**Work to do:** Copy out the material from the line with "Click the CORPORATE MISSION label" to the line with "tap(729, 254)", reproducing each line without any change.

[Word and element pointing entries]
◆ ◆ ◆ ◆ ◆ ◆ ◆
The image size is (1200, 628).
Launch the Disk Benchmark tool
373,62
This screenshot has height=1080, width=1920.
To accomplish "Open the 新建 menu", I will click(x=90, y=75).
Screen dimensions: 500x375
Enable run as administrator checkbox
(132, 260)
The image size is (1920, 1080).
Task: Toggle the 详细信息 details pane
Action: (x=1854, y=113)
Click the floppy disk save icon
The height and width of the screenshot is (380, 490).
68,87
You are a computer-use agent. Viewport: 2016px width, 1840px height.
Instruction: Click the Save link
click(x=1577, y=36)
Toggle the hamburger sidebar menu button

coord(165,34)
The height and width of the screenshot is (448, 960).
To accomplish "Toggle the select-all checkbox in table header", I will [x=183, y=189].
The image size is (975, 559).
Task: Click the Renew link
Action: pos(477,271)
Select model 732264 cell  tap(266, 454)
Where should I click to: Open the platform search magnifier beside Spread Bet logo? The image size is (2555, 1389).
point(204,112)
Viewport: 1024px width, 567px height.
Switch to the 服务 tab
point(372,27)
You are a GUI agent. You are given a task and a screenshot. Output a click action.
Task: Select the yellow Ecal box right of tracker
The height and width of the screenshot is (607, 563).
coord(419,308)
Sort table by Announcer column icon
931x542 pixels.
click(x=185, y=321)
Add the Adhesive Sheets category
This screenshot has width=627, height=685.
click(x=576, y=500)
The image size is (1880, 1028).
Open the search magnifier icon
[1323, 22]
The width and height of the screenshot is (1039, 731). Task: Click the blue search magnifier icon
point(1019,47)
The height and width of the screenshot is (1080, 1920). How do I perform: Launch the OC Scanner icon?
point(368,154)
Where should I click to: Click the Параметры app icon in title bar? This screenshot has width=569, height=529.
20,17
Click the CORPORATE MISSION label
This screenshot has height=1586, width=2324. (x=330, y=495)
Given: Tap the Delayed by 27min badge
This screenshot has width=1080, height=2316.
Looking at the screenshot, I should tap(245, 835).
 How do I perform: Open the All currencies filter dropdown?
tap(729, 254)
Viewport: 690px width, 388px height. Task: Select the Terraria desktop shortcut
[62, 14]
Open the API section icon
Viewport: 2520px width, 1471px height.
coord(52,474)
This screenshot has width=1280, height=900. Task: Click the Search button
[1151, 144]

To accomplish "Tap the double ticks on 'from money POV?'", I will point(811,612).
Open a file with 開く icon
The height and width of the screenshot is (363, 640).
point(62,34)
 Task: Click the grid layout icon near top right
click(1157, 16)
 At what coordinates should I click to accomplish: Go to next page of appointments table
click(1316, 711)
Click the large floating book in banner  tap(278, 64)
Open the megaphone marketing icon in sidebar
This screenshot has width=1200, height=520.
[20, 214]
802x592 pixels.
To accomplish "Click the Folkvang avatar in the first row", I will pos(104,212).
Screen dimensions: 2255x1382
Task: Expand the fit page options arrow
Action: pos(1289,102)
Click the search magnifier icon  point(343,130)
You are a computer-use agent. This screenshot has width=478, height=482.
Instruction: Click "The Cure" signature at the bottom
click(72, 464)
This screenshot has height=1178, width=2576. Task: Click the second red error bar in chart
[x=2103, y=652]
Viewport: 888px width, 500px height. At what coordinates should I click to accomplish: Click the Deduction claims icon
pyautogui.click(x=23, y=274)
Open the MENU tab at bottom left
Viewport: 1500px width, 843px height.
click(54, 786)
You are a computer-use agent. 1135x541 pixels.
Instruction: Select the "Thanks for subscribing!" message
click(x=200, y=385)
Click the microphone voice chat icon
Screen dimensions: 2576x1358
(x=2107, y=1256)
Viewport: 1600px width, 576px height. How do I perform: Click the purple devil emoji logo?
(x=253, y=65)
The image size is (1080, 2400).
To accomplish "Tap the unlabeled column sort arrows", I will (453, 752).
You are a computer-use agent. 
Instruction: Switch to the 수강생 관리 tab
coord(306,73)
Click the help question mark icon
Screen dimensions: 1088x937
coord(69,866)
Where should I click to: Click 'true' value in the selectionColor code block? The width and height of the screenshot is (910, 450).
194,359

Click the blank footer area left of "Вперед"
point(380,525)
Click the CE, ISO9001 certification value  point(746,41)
◆ ◆ ◆ ◆ ◆ ◆ ◆
**Full solution:**
Click the CORPORATE MISSION label
This screenshot has height=1586, width=2324. (x=330, y=495)
Given: Tap the Delayed by 27min badge
This screenshot has width=1080, height=2316.
Looking at the screenshot, I should tap(245, 835).
 How do I perform: Open the All currencies filter dropdown?
tap(729, 254)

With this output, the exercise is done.